NFA have given a grant to SCAD, an animal rescue organisation in Bangkok, to help with their spiralling costs in the face of the ongoing flood chaos in the city. As thousands of people and animals have been made homeless, volunteers work tirelessly to protect animals.
The 2011 monsoon season in Thailand has seen some of the worst ever flooding, requiring a huge relief effort across several badly affected areas. More than 500 people have been reported dead while countless others have been evacuated or fled their homes. With a fifth of Bangkok under water and the flood risk remaining consistently high, the situation for people and animals in the area is bleak.
Animal welfare organisations in Thailand are faced with a huge rescue operation. Tens of thousands of animals are roaming the streets seeking shelter from the water, the situation exacerbated by the high numbers of strays already in the area and the animals abandoned as many human shelters will not accept pets. Volunteers are travelling in boats attempting to rescue animals, many of which are frightened and not used to being around people, and bring them to safety.

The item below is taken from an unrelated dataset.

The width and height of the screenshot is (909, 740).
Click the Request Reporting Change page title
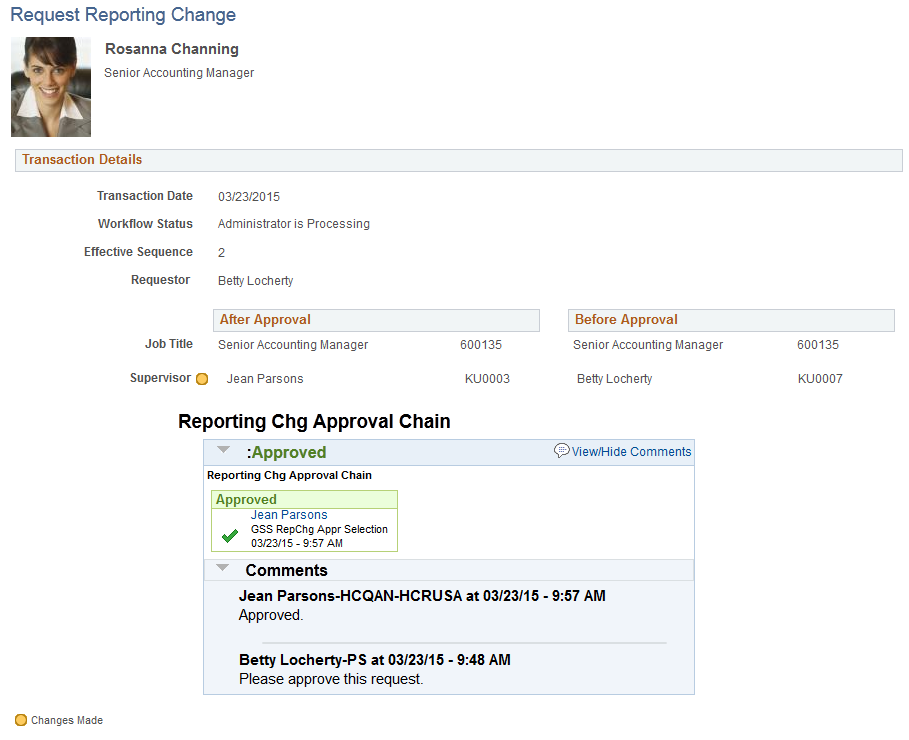(123, 14)
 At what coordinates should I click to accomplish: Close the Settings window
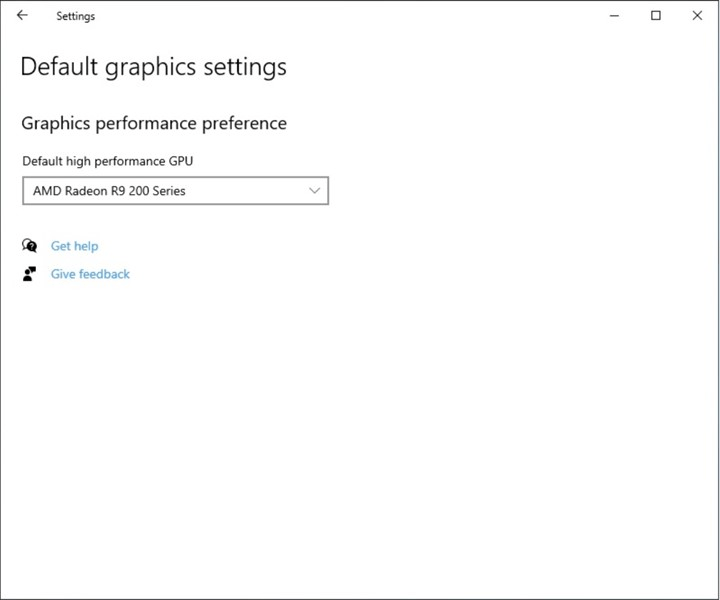697,16
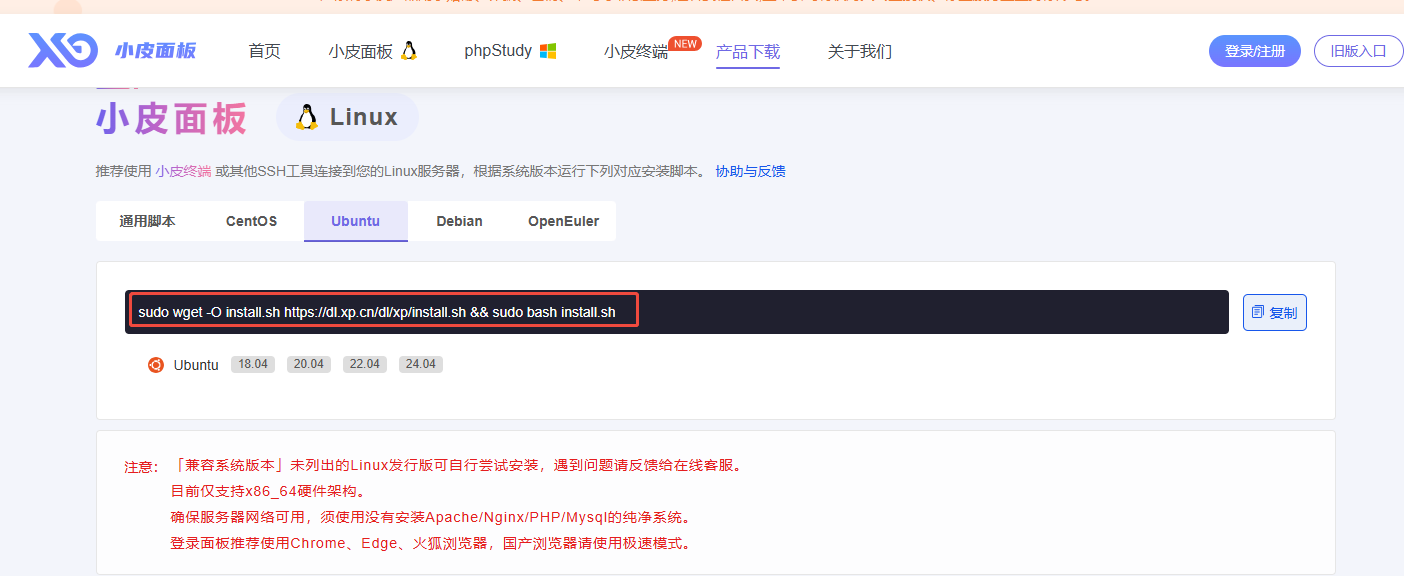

Network for Animals have given a grant of $4, 400 to SCAD, an animal rescue organisation and shelter in Bangkok, to help with their rescue efforts. SCAD are using the money to support the dog rescue efforts of others with cash, transport, volunteers, medical supplies, networks, food and vaccines. In addition they are rescuing animals, facilitating spaying and neutering and operating a rehoming scheme. They are a small group of volunteers committed to rescuing as many animals as possible from the devastation, despite the risks posed to their safety. Although their Dog Rescue Centre was evacuated in anticipation of the floods and their dogs put into foster homes, they are working hard to continue assessing, treating, vaccinating, feeding and sheltering animals affected by the disaster.